France's economy shrank by 0.3% in the second quarter.
"The figure is astonishing because everyone was expecting a negative figure and preparing for a recession," she said, pointing out that stable consumption and company investment helped to support the economy.
On the other hand, Italy has now followed Germany into recession, with official data confirming that its economy shrank by a larger-than-expected 0.5% in the June-to-September period. This follows a contraction in the previous three months of 0.4%.
Meanwhile, separate figures showed that the Spanish economy shrank in the third quarter for the first time since 1993.
In the three months to September, the eurozone's fourth-largest economy contracted by 0.2%.
Analysts believe that a recession in Spain is now unavoidable, driven by a slump in household spending and a property crisis.
"We now expect the eurozone to show a quarterly GDP fall of 0.3% or 0.4% in the third quarter," said Gilles Moec at Bank of America.
Bush defends free-market system
The BBC's Ben Shore says the numbers make the employment and pay prospects for 320 million Europeans look grim, but it will also serve to focus minds in Washington where leaders of the G20 developed and emerging economies will begin talks over the weekend.
The group, representing 85% of the world's economy and two-thirds of its population, is to discuss how to contain the financial crisis and agree on longer-term reforms to reduce the risk of a repeat.
Ahead of the summit, Gordon Brown called for worldwide tax cuts and spending increases to prevent the global economy from slipping into recession.
"We need to agree on the importance of co-ordination of monetary and fiscal policy," he said.
"There is a need for urgency. By acting now, we can stimulate growth in all our economies. The cost of inaction will be far greater than the cost of any action."
US President George W Bush insisted the financial crisis was not a failure of free-market capitalism.
Speaking in New York, he said the surest way back to sustained economic growth was not to reinvent the system, but to reform it.
"The answer... is to fix the problems we face, make the reforms we need, and move forward with the free-market principles that have delivered prosperity and hope to people all across the globe," he said.
Critics say Mr Bush's words are unlikely to convince those who see the crumbling US economy as an indictment of his own policies.
On Thursday, data showed the number of US workers drawing unemployment benefits had hit a 25-year-high of 3.9 million in the week to 1 November.
Official EU figures for the third quarter are expected to show that the eurozone has slipped into recession - defined as two quarters of negative growth - with forecasts of a 0.1% drop in GDP, following a 0.2% contraction between April and June.
Germany's fall in economic output was driven by falls in exports
On Thursday, official figures showed the German economy, one of the world's largest, had shrunk 0.5% in the third quarter, following a 0.4% drop in the second quarter.
On Wednesday, the Bank of England said the British economy was probably already there.
The Organisation for Economic Co-operation and Development (OECD) says economic activity is expected to fall 0.5% in the eurozone next year as the world's leading economies enter a protracted slowdown.

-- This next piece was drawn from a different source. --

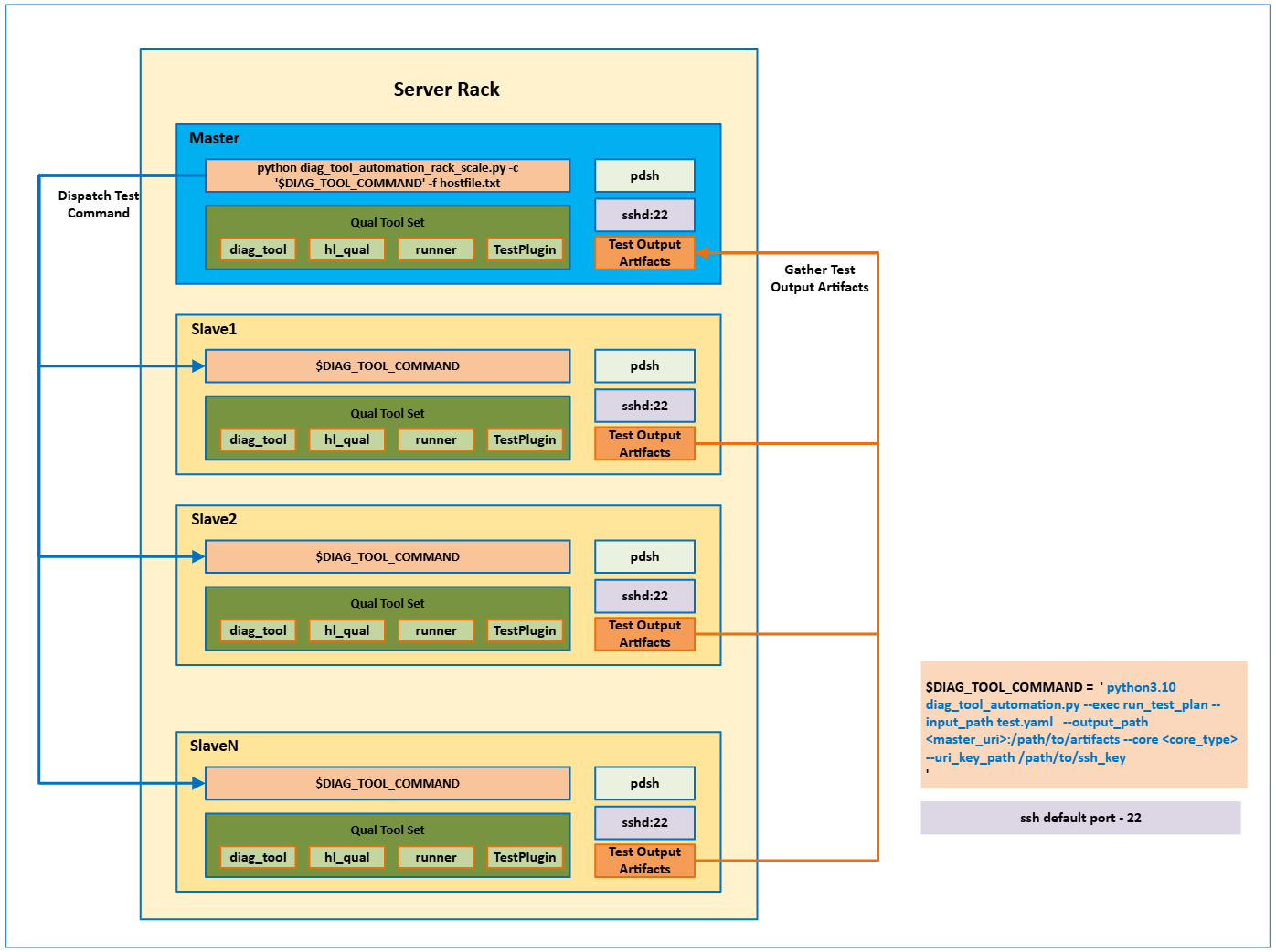Select Slave2's Test Output Artifacts box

In further evidence of the deteriorating economic climate, new car sales were down 14.5% in October, the sixth month in a row of declines.
Meanwhile, Russian President Dmitry Medvedev has said his country and the EU could "speak with one voice" at the G20 summit hosted by US President George W Bush.
"Russia is ready, together with the EU and other partners, to participate in working out the parameters of a new financial architecture," he said.
If hundreds of millions of people lose their livelihoods and their hopes for the future are dashed because of a crisis they have absolutely no responsibility for, the human crisis will not remain just economic
Ban Ki-moon UN Secretary-General
The G20 meeting will bring together both leading industrial powers such as the US, Japan and Germany, and emerging market countries such as China, India and Brazil.
The heads of the World Bank and the IMF, the UN secretary-general and the chairman of the Financial Stability Forum have also been invited to attend.
The leaders are scheduled to dine at the White House on Friday evening and hold two plenary sessions on Saturday, followed by a statement by President Bush.
They hope to agree on a common set of principles for future reform, including changes to the organisations charged with regulating the world economy. Later summits will focus on working out the details of the reforms needed.
Japan's prime minister said it would lend up to $100bn to the IMF
In an open letter to the G20 published on Thursday, UN Secretary-General Ban Ki-moon urged them to prevent the economic slowdown causing a "human tragedy" among the poor, particularly in developing countries.
"If hundreds of millions of people lose their livelihoods and their hopes for the future are dashed because of a crisis they have absolutely no responsibility for, the human crisis will not remain just economic," he warned.
Mr Ban said that even though more than 170 countries would not be present in Washington, he stressed "they also face grave difficulties" and that immediate action was more vital for them than reform of global financial institutions.
Japan has announced it is prepared to lend up to $100bn to the IMF to help emerging economies hit by the financial crisis.
The loan offer is a part of a package of measures that the Japanese Prime Minister, Taro Aso, intends to present at the G20 summit.
The IMF has already provided more than $30bn of emergency loans to Iceland, Hungary and Ukraine.